To finish my rant, here's my last thought: All games need balance, some more
than others. But the balance required for a game depends on the context of the
gaming session and the players goals for that gaming session.

[1] And I'd reiterate it as "some games need more balance than others" [2]
[https://en.wikipedia.org/wiki/Min-maxing](https://en.wikipedia.org/wiki/Min-
maxing)

------
colanderman
_You don’t get to say, “I have a high charisma because I’m not very good at
roleplaying.”

My response to that is, “Then, you should get better at it. And you won’t get
any better by just rolling dice. You’ll only get better by roleplaying.”_

No. Some people are both _not good at speaking under pressure_ , but _want to
be part of a story where their character is a good diplomat_. I have a player
like that. Telling her, "sorry, you don't get to roll, suck it up and get
better at talking" is a surefire way to lose a player and a friend.

Must she select the topic of discourse? Of course; players are expected to
make decisions for their own characters.

Must she come up with an eloquent convincing ex temporaneous speech?
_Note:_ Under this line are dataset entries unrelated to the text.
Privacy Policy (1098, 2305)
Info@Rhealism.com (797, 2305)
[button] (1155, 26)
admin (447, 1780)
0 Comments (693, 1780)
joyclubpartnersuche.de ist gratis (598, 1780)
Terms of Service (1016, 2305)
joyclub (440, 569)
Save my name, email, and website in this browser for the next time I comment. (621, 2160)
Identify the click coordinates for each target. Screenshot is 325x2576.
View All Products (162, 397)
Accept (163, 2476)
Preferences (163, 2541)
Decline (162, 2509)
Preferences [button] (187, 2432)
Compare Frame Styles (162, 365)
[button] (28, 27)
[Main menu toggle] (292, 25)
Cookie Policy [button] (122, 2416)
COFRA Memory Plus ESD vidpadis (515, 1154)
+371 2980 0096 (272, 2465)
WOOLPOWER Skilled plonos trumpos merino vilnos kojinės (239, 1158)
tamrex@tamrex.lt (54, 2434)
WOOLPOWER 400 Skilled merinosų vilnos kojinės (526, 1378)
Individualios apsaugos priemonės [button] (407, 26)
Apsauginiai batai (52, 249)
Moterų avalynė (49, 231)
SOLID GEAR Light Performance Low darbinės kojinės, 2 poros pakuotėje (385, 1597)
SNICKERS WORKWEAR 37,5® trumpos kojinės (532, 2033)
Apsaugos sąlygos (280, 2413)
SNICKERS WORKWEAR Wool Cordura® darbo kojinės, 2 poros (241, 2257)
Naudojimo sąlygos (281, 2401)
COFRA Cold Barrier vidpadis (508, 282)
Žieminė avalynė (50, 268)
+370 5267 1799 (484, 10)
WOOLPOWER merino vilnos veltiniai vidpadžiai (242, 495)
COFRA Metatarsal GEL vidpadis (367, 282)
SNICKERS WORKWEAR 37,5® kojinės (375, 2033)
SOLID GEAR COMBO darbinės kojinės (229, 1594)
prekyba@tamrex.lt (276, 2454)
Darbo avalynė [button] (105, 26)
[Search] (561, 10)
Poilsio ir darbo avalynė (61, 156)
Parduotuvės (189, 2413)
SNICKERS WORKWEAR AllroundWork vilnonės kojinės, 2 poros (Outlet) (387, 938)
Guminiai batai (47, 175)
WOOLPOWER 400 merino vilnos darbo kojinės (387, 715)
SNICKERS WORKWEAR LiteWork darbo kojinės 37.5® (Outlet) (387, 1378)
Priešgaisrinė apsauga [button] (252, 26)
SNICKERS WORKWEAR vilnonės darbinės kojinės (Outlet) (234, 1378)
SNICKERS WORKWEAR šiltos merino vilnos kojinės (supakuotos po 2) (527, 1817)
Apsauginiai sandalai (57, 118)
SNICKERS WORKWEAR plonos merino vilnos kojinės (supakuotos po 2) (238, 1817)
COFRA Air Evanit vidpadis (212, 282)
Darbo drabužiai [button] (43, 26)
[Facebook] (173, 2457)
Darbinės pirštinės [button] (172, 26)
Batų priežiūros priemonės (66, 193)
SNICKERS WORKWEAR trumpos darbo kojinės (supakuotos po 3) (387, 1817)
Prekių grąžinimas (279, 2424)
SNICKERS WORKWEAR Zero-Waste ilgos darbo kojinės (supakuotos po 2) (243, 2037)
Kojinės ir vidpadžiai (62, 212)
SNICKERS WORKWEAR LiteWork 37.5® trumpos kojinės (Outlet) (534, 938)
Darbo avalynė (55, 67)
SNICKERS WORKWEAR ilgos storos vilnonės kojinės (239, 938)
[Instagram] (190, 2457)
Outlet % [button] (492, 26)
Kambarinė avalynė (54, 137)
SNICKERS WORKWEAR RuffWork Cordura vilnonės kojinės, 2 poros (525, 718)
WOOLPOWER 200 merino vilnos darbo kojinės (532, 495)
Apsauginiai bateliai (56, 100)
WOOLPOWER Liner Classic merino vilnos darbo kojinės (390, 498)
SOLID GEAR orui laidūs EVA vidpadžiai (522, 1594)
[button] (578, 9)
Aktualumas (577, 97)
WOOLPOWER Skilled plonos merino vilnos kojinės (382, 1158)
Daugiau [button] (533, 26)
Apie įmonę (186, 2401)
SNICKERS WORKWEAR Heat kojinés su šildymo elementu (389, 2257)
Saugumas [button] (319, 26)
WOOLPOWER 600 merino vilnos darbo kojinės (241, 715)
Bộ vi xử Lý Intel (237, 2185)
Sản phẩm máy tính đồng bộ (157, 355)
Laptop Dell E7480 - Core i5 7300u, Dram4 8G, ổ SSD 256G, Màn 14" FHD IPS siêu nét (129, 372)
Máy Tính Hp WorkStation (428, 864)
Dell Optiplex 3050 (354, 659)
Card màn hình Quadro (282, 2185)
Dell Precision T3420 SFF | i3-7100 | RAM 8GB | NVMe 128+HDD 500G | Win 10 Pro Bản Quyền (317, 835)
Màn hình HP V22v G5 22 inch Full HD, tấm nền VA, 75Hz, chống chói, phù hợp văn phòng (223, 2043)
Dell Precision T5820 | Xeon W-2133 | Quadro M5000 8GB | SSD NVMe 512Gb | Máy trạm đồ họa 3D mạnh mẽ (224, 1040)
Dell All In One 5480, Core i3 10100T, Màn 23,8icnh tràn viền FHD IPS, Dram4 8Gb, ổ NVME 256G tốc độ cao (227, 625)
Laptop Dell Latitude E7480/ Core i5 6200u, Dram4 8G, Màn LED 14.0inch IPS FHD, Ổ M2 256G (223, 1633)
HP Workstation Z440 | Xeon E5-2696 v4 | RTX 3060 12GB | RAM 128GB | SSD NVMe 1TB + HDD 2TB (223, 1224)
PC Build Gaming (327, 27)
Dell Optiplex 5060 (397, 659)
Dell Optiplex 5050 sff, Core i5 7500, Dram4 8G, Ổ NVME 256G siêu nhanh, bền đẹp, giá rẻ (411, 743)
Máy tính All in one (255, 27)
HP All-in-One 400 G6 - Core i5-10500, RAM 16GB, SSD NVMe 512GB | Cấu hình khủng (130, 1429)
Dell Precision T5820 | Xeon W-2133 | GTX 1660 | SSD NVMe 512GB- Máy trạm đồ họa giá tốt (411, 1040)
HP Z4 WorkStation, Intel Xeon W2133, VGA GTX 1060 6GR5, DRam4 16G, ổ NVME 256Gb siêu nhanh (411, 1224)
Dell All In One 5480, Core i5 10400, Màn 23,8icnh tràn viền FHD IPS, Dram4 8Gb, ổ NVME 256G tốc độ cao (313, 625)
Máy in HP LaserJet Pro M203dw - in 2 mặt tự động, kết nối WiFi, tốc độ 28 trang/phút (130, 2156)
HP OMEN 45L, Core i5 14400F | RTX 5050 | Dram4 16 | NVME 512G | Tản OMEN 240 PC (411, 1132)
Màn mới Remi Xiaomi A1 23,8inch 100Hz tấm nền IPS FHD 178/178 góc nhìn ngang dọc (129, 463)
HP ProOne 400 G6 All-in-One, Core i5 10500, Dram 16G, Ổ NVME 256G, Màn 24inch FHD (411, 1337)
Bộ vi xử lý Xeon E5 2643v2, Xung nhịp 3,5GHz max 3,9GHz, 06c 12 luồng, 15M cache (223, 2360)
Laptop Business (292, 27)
Hell no.
That's as stupid as forcing your players to solve a real-life puzzle or riddle
to progress in the story.

\-----

On another note, combat statistics serve a very important purpose in a
roleplaying game: they serve as a neutral referee, a "higher authority". Call
it a crutch if you will, but allowing the combat to progress as the dice
dictate precludes me (the GM) from unconsciously projecting unfair biases onto
the outcome of combat actions.

A player will often have one idea what their weapons can do, while the GM has
another. (Other players may even have a third opinion!) Mismatch in these
expectations is a sure way to kill player morale. Fixed statistics eliminate
this potential source of GM-player friction by codifying agreement of weapon
capabilities.

Note that impromptu skill checks follow a similar code: if the player proposes
their character do something "creative", the GM can fall back to the system of
skill checks and situational bonuses to derive a reasonable DC for the die
roll(s). Often this may be negotiated with the player. Like weapon statistics,
this method eliminates (perceived or real) favoritism and helps the game
progress more smoothly.

------
omgtehblackbloc
It's a good point, but this isn't new info.

Every RPG rulebook I've ever read has a preface or afterword where they say
something to the effect of "These rules aren't set in stone, this is your
game! If a roll will take the story in an unsatisfying direction, or a rule is
getting in the way of your players' enjoyment, throw it out!"

In fact, that might be a better litmus test for what distinguishes a role
playing game from other kinds of games: do the rules direct you to break the
rules whenever it would be more fun?